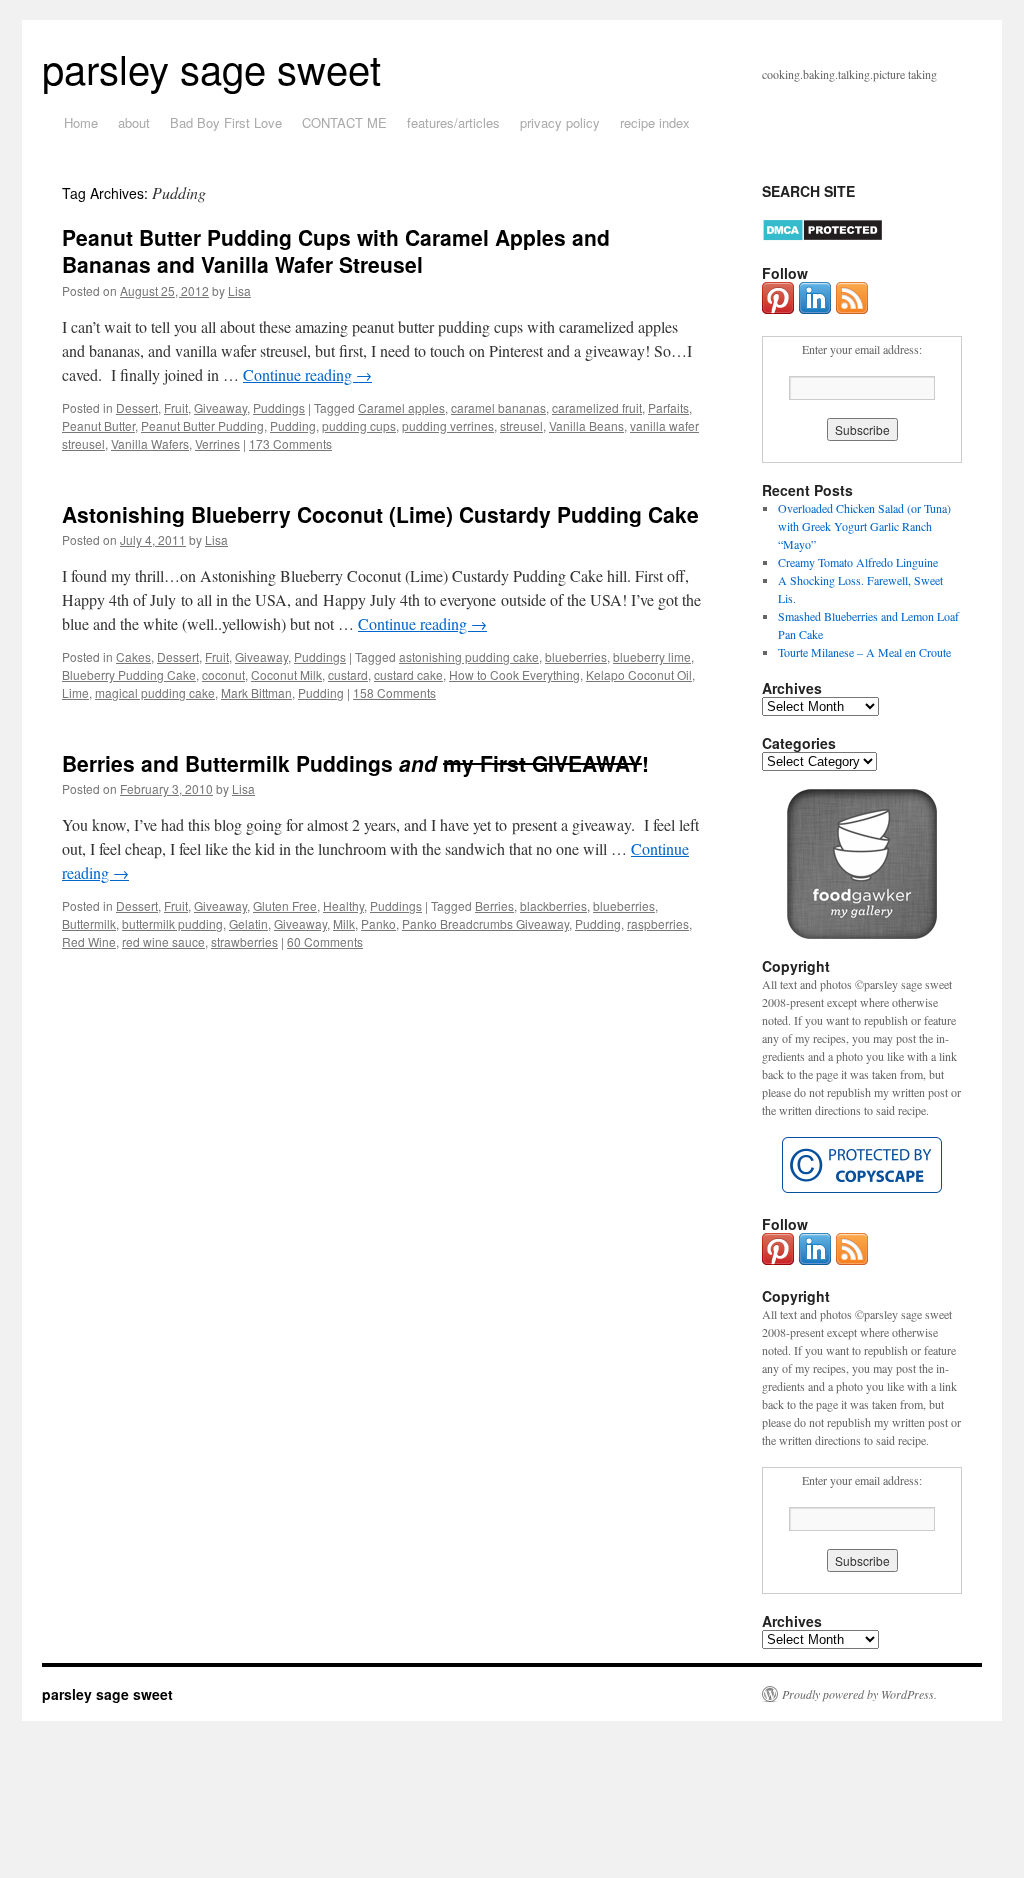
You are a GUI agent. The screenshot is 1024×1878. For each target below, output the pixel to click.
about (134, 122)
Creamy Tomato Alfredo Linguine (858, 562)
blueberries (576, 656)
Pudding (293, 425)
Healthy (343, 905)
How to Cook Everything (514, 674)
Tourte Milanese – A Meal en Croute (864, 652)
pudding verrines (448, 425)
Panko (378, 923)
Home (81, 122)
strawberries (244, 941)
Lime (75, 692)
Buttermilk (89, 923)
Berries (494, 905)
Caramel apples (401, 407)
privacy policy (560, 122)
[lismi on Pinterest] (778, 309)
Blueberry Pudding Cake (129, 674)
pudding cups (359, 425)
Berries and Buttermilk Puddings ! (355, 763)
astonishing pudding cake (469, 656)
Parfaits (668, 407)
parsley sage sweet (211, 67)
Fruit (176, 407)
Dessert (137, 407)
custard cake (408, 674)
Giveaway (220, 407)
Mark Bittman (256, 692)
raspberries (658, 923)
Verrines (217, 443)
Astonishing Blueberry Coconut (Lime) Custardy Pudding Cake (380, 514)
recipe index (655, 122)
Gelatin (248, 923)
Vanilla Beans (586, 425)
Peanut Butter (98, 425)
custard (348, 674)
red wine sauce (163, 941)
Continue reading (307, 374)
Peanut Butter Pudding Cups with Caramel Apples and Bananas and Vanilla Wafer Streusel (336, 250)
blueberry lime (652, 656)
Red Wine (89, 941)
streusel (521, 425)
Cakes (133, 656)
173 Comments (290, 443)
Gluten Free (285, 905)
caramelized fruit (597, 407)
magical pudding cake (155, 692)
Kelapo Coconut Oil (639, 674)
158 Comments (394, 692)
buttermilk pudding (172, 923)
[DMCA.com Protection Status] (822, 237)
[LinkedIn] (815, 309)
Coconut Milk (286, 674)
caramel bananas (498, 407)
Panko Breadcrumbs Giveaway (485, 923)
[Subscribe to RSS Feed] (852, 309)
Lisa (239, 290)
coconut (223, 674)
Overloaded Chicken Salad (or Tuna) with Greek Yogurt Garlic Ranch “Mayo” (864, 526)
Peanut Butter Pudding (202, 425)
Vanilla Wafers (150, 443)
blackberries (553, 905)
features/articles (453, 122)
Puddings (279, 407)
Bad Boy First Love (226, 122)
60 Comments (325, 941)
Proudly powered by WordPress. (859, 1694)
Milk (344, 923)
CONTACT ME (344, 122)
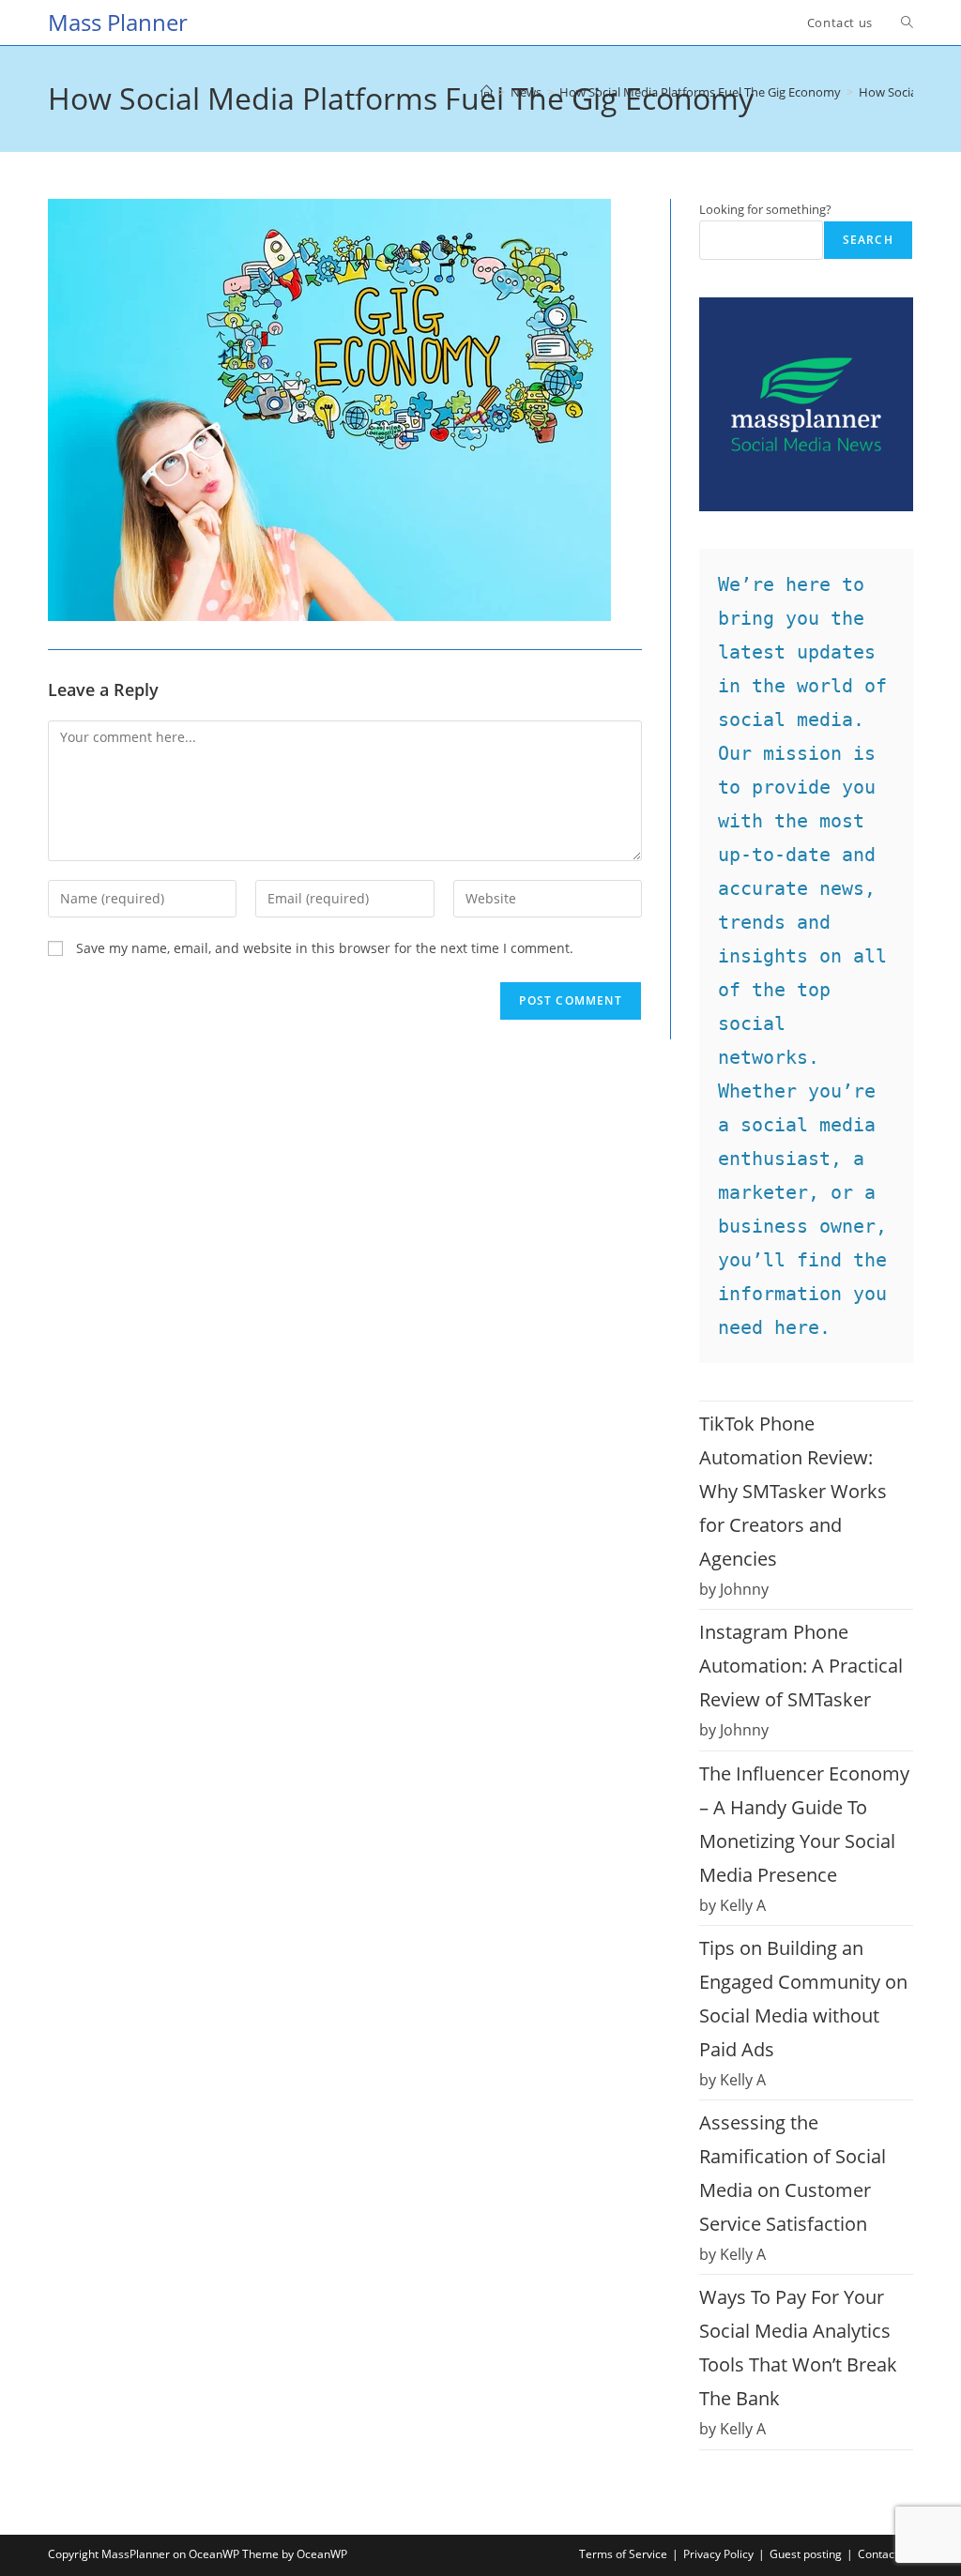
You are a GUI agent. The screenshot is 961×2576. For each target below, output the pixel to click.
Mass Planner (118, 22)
☆ ☆ ☆ ☆
Problem statement -> The answer must consist of each line in the entries above that includes "below".

Written solution ->
You are a GUI agent. The screenshot is 1024×1878. For each target below, output the pixel to click.
You are a GUI agent. The screenshot is 961×2576. For each target below, output the pixel to click.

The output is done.